• [Task objective]
Rewrite the items below as a Markdown table with columns titled Row and Line. Start with the line that contains "has height=1085, width=1920." and go on through the line that contains "ammo-per-pack-badge: ×36/袋 is", leaving out blank lines and including nothing outside that span.

Dataset excerpts
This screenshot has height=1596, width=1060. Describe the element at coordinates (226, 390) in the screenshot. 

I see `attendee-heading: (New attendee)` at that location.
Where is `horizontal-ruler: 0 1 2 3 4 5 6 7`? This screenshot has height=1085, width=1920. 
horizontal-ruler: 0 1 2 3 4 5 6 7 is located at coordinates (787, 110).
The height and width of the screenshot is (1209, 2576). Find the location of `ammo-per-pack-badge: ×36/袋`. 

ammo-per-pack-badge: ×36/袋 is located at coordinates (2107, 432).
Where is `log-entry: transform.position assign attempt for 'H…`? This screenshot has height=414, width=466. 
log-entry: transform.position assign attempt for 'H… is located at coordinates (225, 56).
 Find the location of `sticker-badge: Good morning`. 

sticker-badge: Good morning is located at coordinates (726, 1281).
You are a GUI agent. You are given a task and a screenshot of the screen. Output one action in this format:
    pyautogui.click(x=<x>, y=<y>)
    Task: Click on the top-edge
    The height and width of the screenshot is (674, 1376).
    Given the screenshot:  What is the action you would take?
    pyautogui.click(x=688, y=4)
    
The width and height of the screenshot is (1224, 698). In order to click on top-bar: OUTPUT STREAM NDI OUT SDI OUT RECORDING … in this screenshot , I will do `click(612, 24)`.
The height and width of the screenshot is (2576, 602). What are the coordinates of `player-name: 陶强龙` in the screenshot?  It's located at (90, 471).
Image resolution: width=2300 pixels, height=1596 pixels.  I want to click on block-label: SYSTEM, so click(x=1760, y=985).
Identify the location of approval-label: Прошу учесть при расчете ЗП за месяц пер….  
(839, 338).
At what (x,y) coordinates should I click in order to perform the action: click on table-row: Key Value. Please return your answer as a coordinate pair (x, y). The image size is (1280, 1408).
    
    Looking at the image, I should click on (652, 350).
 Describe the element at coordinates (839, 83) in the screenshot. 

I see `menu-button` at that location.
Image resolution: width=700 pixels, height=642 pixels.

• [Problem solution]
| Row | Line |
|---|---|
| 1 | Where is `horizontal-ruler: 0 1 2 3 4 5 6 7`? This screenshot has height=1085, width=1920.  |
| 2 | horizontal-ruler: 0 1 2 3 4 5 6 7 is located at coordinates (787, 110). |
| 3 | The height and width of the screenshot is (1209, 2576). Find the location of `ammo-per-pack-badge: ×36/袋`.  |
| 4 | ammo-per-pack-badge: ×36/袋 is located at coordinates (2107, 432). |